Why it’s all worth it

Certainly, some in-home care providers have had their enthusiasm wane since 2018, when the government first announced that some non-medical home care benefits could be offered by plans moving forward. After all, MA has not been an immediate driver of growth or revenue.

But that could be a stance that will look near-sighted years from now.

Andy Friedell, the founder and CEO of healthAlign, explained why at the Home Care Conference in December.

“We have pretty good insight into what you see take place over a period of time when these public policy changes occur,” he told me on stage. “And to us, while this was a seemingly small change in the Medicare regulations, allowing more flexibility for MA plans to offer some of these services at home … can create a huge shift over time.”

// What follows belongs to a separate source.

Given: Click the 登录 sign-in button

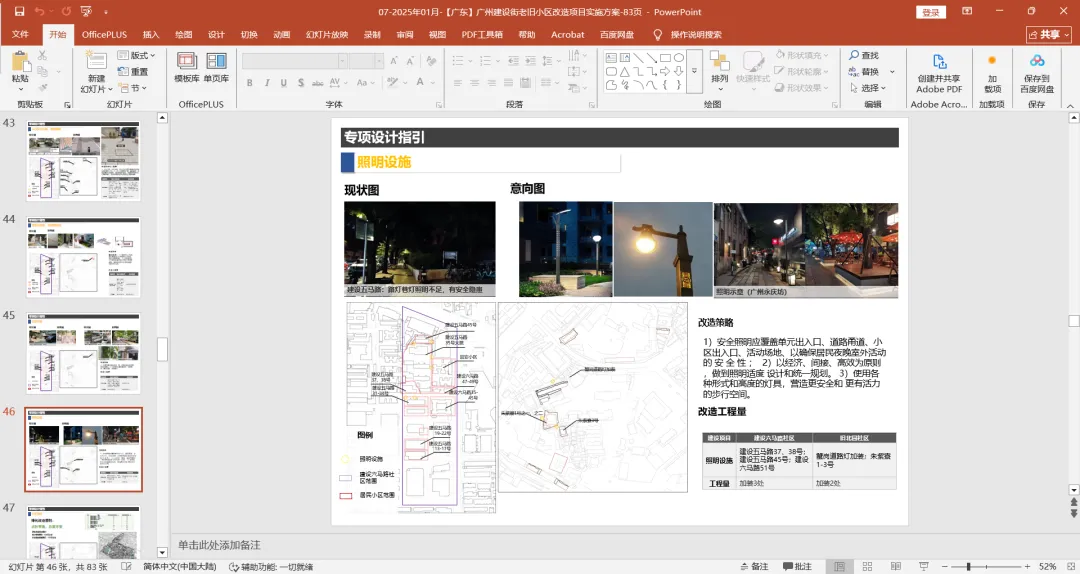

healthAlign is a convener of home-based care services, an all-encompassing conduit between payers and providers.

Specifically, Friedell pointed to another small change in policy that occurred in the 20th century as proof that MA, as a source of revenue for in-home care providers, should not be given up on.

“If you go back several decades, there was a time where Medicaid did not pay for any services in the home,” he said. “And there was this seemingly small change in a pretty obscure piece of legislation in the early 1980s that Congress enacted. At the time, it didn’t get the attention it may have deserved. But it opened the door for Medicaid to start covering services in the home.”

It may take time for MA benefits to develop into a true tailwind for providers, but I believe that long-term investments could pay off significantly.

For now, one of the main barriers to MA is very familiar. For one, the limited hours that MA plans currently cover make cases harder to staff. Some home care agencies favor private pay clients over others for this exact reason.

Then again, if staffing woes were a reason to stop investing in the future, you’re probably in the wrong business anyway as a home care operator.